By Edd K. Usman
At a conference in Macau late last year, Steve Brazier, president and CEO of technology market analyst Canalys, made a bold prediction ? that countries would eventually disallow humans driving on the road.
“I will predict that in 10 years time, probably sooner, some countries would just ban driving. It would be illegal to drive your own car,” he said.
“It is coming very fast,” said Brazier, apparently referring to the technology-driven development in the transportation industry as part of what is called the Internet of Things (IoT).
Tech giants Tesla, Google, and Apple are already into programs aimed at developing cars that run on its own; that is, without a person on the steering wheel.
In relation with this, a report made by John Byrne, senior principal analyst for IoT at Canalys, showed that over 95.5 billion devices would be connected to IoT by the year 2025.

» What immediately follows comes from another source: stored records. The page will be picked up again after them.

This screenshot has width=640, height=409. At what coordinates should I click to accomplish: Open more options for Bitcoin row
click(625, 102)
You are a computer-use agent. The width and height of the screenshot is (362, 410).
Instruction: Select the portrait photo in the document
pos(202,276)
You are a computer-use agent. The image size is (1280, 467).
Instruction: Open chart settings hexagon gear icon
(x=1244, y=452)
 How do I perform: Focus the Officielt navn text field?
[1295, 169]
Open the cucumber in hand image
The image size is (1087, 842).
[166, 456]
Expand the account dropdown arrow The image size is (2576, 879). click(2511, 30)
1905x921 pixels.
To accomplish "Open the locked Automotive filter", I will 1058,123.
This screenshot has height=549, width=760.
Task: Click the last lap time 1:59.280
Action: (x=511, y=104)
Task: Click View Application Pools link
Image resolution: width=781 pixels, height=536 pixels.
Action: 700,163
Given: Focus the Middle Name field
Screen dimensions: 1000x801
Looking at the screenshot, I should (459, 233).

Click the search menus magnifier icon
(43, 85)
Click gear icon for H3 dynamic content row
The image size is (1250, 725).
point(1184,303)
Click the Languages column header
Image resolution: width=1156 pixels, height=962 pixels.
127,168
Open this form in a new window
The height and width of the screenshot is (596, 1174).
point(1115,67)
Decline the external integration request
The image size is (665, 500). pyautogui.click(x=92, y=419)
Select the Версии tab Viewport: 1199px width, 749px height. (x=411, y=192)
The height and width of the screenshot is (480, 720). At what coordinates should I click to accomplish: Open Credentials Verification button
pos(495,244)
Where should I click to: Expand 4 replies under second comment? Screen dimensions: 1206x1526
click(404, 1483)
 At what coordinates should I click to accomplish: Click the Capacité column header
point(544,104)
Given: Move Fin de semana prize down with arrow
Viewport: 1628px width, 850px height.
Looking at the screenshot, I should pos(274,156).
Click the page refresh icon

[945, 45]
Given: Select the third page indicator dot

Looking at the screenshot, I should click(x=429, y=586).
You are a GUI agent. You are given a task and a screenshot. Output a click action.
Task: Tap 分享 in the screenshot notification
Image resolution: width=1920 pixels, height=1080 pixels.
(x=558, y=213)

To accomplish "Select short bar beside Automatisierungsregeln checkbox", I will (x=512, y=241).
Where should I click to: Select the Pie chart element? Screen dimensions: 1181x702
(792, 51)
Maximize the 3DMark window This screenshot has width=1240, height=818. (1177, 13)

He said that by industry the number of IoT-connected devices in automotive is 1.17 billion; medical, 1.03 billion; military and aerospace, 13 billion; and, industrial, 48.3 billion.
“The IoT is a rapidly growing phenomenon, offering opportunities throughout the value chain — including for component/device suppliers, software platform providers, app providers, consulting/systems integration providers, etc.,” said Byrne.
The IoT analyst said in 2019 there would be 10 billion IoT devices predicted to be shipped, with nearly 50 billion connected devices with installed base in 2020.
“IoT is a difficult market. It is a vertical market. I don’t think there is much correlation between what IoT means to health care, what it means to the transportation industry, what it means to education, or to the financial industry,” he said.
But Brazier painted a bright future for IoT, saying a lot of money await a lot of money those who can deliver a secure solution.
Brazier suggested that the IT industry develop a model that charges for activity rather than the number of IoT connected devices.
“You can’t just deploy 10 devices and charge for a maintenance fee because some devices can be hammered by the second by very high traffic, others will be used only occasionally,” the Canalys CEO said.